═════ Sección del documento ═════

Permítanme hablarles ahora de una revelación que tuve hace tiempo. Estamos, otra vez, en casa de mis padres, diez o tal vez quince años atrás (disculpen la inexactitud, pero he sido incapaz de encontrar ninguna referencia documentada). En la tele, el Sálvame de Jorge Javier Vázquez en su mejor momento. Kiko Hernández, hijo de Gran Hermano, y Mila Ximénez, histórica periodista del corazón, discuten acaloradamente sobre no sé qué personaje público (de nuevo, disculpen la inexactitud). Mientras, de fondo, asoma la débil voz de Lydia Lozano, conocida por el baile del Chuminero. Dice: "Eso es mentira", una y otra vez. "Pim", "pam", "pum" y "eso es mentira", así un buen rato. Finalmente, tras un último "eso es mentira", se produce un silencio que me resulta dramático. Kiko Hernández alza la voz entonces para lanzarle a Lydia Lozano un asqueado: "¡¿Y qué más da?!". Y vuelven a la greña.

═════

Tarea breve 1: ¿Puedes duplicar, tal cual aparece, el tramo del relato sobre Sálvame que va desde "Permítanme hablarles ahora" hasta "a la greña."?
Tarea breve 2: ¿Podrías retomar el relato sobre Sálvame y seguir escribiéndolo a partir de su última frase?

═════ Información proporcionada ═════

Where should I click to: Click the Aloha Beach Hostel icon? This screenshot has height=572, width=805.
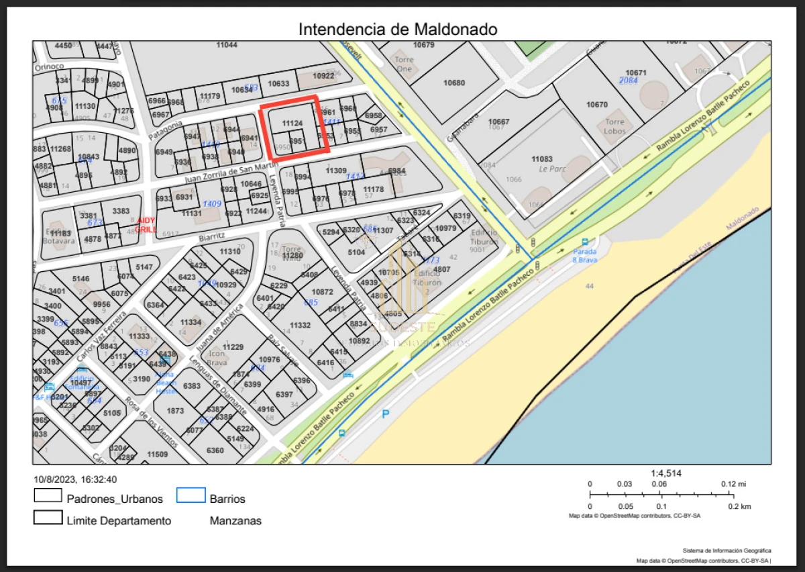166,361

═════

Resultado 1:
Permítanme hablarles ahora de una revelación que tuve hace tiempo. Estamos, otra vez, en casa de mis padres, diez o tal vez quince años atrás (disculpen la inexactitud, pero he sido incapaz de encontrar ninguna referencia documentada). En la tele, el Sálvame de Jorge Javier Vázquez en su mejor momento. Kiko Hernández, hijo de Gran Hermano, y Mila Ximénez, histórica periodista del corazón, discuten acaloradamente sobre no sé qué personaje público (de nuevo, disculpen la inexactitud). Mientras, de fondo, asoma la débil voz de Lydia Lozano, conocida por el baile del Chuminero. Dice: "Eso es mentira", una y otra vez. "Pim", "pam", "pum" y "eso es mentira", así un buen rato. Finalmente, tras un último "eso es mentira", se produce un silencio que me resulta dramático. Kiko Hernández alza la voz entonces para lanzarle a Lydia Lozano un asqueado: "¡¿Y qué más da?!". Y vuelven a la greña.

Resultado 2:
Me parece trascendente: Los protagonistas de aquel circo televisivo no solo eran conscientes de que la información que manejaban era falsa, sino que también sabían que eso no importaba. Importaba tan poco que, pese a reconocerlo públicamente de aquella manera, no pasó nada. Nada cambió, ni en aquel momento ni durante la década siguiente. En cambio, en todas y cada una de las ocasiones que he relatado esta anécdota a algún colega de profesión, no he percibido ni una pizca de asombro, y diría incluso que ni de interés. ¿Tal vez por la intrascendencia de sus protagonistas? Un pensamiento absolutamente esnob, ya que el Sálvame de Jorge Javier Vázquez está en el podio de la innovación televisiva de nuestro país junto a Pepe Navarro y Emilio Aragón. Y soy consciente de que esta es una opinión que no se suele sacar a pasear.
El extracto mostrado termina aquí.